Excerpt from a dataset
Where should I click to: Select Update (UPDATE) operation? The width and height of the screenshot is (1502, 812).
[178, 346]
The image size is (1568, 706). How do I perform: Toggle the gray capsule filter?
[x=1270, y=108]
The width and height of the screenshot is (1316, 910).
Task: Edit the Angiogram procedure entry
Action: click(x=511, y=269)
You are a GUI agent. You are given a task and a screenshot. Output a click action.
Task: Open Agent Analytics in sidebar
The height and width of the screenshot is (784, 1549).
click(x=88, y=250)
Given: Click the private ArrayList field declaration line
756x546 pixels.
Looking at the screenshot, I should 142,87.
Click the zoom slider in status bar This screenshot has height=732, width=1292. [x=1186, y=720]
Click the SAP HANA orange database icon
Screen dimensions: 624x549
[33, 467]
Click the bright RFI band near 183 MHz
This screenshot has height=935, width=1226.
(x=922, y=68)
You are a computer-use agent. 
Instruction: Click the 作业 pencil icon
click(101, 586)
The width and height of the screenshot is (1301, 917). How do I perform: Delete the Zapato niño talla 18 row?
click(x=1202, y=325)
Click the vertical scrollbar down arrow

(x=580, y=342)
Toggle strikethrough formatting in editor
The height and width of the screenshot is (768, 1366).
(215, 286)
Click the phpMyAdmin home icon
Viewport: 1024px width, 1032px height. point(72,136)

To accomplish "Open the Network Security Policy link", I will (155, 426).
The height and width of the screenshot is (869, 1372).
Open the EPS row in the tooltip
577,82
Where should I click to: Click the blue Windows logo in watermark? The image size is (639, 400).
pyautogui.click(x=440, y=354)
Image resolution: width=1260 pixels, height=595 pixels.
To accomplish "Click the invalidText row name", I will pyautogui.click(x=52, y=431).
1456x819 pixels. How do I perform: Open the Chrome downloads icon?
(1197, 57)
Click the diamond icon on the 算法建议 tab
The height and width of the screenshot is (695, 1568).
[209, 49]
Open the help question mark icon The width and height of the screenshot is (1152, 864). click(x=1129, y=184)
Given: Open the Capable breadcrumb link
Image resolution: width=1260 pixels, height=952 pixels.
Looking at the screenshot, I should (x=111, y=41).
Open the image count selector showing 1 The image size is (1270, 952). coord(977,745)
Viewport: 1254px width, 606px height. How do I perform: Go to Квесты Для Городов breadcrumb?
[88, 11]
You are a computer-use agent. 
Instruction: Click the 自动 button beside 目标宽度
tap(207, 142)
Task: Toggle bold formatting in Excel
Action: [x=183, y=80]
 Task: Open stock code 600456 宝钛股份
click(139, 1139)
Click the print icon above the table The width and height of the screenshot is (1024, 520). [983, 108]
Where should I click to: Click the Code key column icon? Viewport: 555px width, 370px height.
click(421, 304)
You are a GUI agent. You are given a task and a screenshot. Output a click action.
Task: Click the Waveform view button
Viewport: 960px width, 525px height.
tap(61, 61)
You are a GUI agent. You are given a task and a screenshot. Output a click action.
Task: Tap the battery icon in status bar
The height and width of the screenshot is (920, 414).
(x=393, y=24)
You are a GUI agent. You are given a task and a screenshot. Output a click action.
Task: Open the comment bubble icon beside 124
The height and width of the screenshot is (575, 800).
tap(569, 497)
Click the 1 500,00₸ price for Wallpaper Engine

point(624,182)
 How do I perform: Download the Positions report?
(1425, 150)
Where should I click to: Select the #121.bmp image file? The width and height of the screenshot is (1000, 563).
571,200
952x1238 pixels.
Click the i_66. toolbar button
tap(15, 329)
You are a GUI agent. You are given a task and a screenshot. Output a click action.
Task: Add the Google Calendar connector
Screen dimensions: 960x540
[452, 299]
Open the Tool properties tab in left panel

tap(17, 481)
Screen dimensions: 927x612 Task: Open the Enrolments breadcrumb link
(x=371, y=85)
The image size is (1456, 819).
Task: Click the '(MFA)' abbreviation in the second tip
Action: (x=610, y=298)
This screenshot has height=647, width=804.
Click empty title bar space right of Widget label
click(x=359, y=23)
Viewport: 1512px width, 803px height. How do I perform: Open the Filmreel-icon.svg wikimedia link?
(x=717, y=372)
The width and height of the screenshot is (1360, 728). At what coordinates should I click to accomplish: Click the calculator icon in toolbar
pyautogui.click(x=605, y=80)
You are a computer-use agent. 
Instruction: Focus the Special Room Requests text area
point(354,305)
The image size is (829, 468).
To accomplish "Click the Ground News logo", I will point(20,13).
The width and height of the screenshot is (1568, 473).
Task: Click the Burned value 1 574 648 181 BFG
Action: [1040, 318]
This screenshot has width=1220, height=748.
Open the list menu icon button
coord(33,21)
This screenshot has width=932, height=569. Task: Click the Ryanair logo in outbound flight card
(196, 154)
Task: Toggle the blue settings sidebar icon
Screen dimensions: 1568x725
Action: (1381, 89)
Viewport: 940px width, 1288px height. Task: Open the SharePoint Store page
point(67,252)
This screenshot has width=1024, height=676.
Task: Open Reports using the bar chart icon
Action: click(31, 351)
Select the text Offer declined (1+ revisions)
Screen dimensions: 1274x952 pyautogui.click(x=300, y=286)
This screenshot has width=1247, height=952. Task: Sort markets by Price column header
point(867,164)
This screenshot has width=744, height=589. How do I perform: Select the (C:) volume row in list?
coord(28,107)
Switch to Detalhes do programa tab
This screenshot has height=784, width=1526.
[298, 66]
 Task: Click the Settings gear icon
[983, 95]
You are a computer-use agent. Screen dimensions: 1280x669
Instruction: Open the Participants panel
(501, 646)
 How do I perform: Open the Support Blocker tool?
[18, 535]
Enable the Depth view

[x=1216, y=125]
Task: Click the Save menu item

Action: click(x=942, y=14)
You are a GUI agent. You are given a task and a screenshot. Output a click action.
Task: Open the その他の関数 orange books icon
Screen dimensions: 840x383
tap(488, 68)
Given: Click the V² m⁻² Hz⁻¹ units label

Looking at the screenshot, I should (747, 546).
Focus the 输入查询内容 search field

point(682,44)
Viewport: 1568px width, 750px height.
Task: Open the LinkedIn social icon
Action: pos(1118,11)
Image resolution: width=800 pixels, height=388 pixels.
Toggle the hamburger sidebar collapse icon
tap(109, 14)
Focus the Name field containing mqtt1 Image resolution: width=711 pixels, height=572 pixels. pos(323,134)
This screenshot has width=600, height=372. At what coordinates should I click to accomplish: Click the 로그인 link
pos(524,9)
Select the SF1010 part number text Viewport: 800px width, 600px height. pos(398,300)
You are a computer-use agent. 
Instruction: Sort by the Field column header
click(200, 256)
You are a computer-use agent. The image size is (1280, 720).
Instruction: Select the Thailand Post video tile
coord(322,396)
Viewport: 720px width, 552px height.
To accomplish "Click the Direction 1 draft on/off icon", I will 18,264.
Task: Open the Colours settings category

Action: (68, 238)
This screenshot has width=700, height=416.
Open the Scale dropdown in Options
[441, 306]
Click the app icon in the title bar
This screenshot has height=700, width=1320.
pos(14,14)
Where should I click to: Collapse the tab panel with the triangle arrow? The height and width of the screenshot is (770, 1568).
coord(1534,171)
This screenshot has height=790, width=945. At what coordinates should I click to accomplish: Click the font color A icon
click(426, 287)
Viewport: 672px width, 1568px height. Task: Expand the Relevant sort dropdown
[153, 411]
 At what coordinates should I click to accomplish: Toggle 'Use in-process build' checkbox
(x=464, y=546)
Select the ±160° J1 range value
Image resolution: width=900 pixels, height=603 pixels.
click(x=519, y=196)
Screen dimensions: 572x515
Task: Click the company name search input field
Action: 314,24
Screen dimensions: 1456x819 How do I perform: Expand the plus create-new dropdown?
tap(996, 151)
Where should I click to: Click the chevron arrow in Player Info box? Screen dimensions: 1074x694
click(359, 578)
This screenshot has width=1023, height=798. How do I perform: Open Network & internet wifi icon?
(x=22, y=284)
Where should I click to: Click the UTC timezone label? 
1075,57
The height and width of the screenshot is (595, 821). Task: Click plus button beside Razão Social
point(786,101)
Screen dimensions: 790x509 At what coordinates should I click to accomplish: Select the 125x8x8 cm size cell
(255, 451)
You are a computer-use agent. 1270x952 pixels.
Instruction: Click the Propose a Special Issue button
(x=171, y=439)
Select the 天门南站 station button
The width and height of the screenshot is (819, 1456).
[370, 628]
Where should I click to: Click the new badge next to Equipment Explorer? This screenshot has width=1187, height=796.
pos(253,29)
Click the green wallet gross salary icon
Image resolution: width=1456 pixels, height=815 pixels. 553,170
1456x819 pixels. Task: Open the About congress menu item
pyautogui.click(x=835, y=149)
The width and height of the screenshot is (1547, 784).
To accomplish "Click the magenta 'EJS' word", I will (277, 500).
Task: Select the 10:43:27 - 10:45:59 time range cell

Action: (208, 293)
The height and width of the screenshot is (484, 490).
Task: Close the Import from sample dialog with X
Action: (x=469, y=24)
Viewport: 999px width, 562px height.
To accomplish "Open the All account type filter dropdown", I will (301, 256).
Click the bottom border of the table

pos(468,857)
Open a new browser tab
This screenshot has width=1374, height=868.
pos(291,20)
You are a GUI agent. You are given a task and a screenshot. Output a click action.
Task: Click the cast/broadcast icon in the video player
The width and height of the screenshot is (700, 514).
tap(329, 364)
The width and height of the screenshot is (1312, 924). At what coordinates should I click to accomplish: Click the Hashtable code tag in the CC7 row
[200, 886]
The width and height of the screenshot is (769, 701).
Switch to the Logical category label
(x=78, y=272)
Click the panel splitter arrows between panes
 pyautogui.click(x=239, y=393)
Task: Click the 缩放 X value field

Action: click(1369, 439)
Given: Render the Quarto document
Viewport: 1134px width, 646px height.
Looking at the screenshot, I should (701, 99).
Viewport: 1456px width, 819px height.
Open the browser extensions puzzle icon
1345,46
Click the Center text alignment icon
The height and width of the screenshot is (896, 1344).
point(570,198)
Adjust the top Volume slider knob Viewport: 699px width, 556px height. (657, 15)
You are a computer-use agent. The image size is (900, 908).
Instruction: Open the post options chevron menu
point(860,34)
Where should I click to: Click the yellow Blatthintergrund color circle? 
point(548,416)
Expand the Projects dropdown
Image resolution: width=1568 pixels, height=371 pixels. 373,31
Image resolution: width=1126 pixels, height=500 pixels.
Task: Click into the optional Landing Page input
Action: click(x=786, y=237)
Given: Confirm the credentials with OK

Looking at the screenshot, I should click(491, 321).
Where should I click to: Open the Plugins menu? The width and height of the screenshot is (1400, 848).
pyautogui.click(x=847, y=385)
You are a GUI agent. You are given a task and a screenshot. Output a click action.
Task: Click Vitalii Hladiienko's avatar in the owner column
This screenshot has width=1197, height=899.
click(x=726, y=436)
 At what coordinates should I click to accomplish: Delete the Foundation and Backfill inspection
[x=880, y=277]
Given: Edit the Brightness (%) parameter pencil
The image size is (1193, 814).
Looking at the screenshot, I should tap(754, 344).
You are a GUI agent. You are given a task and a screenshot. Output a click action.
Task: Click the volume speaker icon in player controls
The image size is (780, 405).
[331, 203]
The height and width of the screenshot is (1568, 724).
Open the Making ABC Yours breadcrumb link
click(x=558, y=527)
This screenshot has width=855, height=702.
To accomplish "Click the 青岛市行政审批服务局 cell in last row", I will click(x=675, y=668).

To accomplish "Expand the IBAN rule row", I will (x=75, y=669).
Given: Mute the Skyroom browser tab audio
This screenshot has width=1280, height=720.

Task to complete
Reproduce every line of the material verbatim, from the line containing "Where should I click to: Collapse" down to the line containing "(x=171, y=439)", with both of those lines included.

Final answer
Where should I click to: Collapse the tab panel with the triangle arrow? The height and width of the screenshot is (770, 1568).
coord(1534,171)
This screenshot has height=790, width=945. At what coordinates should I click to accomplish: Click the font color A icon
click(426, 287)
Viewport: 672px width, 1568px height. Task: Expand the Relevant sort dropdown
[153, 411]
 At what coordinates should I click to accomplish: Toggle 'Use in-process build' checkbox
(x=464, y=546)
Select the ±160° J1 range value
Image resolution: width=900 pixels, height=603 pixels.
click(x=519, y=196)
Screen dimensions: 572x515
Task: Click the company name search input field
Action: 314,24
Screen dimensions: 1456x819 How do I perform: Expand the plus create-new dropdown?
tap(996, 151)
Where should I click to: Click the chevron arrow in Player Info box? Screen dimensions: 1074x694
click(359, 578)
This screenshot has width=1023, height=798. How do I perform: Open Network & internet wifi icon?
(x=22, y=284)
Where should I click to: Click the UTC timezone label? 
1075,57
The height and width of the screenshot is (595, 821). Task: Click plus button beside Razão Social
point(786,101)
Screen dimensions: 790x509 At what coordinates should I click to accomplish: Select the 125x8x8 cm size cell
(255, 451)
You are a computer-use agent. 1270x952 pixels.
Instruction: Click the Propose a Special Issue button
(x=171, y=439)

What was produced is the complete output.